Behavior of iOS Devices 5.x and Later

If the Apple devices with iOS 5.x and later tries to browse the Internet, they first go to the website "www.apple.com" and the reply must come from the apple.com website.

If the reply does not arrive from the apple.com website, the iOS 5.x devices (like iPad or iPhone) are unable to get the captive portal page successfully. Apple does this for security reasons.

Prior to iOS 5.x, Apple devices do not have this feature, and they do not need any extra ACLs to be added to the initial role where they are falling in and they successfully get the captive portal page.

How Devices with iOS 5.x and Later Get the Captive Portal Page

You have two methods to make it work.


Method 1


Allow an http connection to apple.com before the "captiveportal" acl as follows:

Do a nslookup on any devices on your network and get the apple.com's IP address.

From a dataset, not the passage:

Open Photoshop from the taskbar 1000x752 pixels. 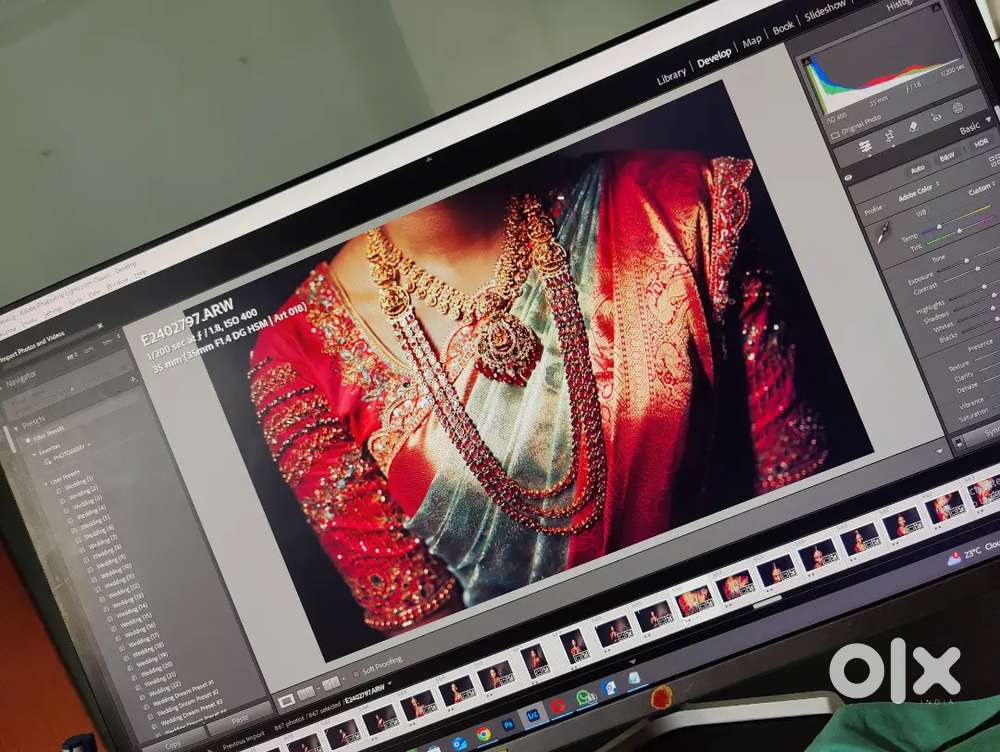(x=508, y=723)
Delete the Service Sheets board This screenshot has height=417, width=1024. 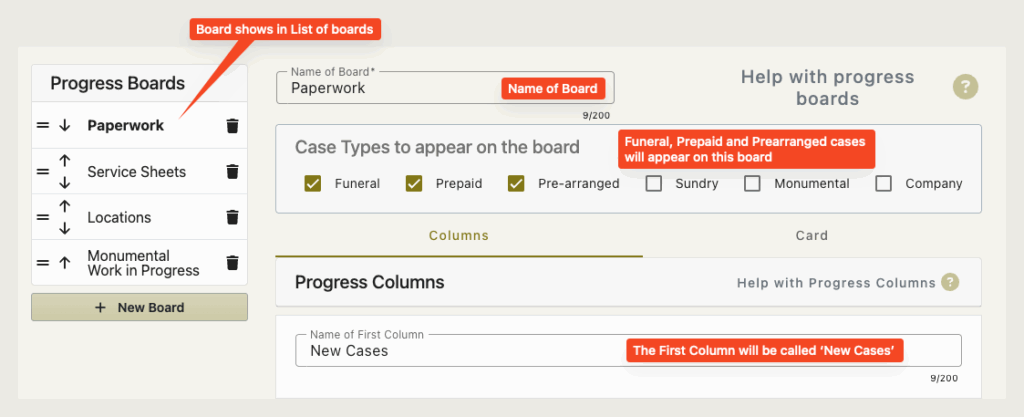232,172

Then allow any svc-http transactions to that particular ACL as follows:


ip access-list session APPLE
user host svc-http permit
user host svc-http permit

Then map this APPLE ACL on top of the user-role logon as follows:


user-role logon
session-acl APPLE position 1

After you do that, the http request to the apple.com is permitted, the Apple server returns a reply, and the iOS 5.x devices proceed to the next step and get the captive portal page successfully.

Method 2

If the Aruba controller has ArubaOS 6.1.x and later, you have more flexibility to permit apple.com in the Initial role.

You can create a whitelist and map the it to the captive-portal profile as follows:


netdestination APPLE
 => any meaningful name
name apple.com
 => mapping the apple.com website
aaa authentication captive-portal default
whitelist APPLE
ip domain lookup
ip name-server <dns-server ip address>
 => Enter the IP address of the DNS Server.


In this configuration, if you map the apple.com website as a whitelist for the captive-portal Profile, you allow the http requests to apple.com websites successfully.

One advantage of using this whitelist method is that you do not need to know the IP address of the apple.com server.


The controller dynamically finds it because you enabled domain lookup and mentioned the DNS server.


Limitation: This method is applicable if you have ArubaOS 6.1.x and later.

Using these two methods, you can make the iOS 5.x devices get the captive portal page successfully after they open the webpage.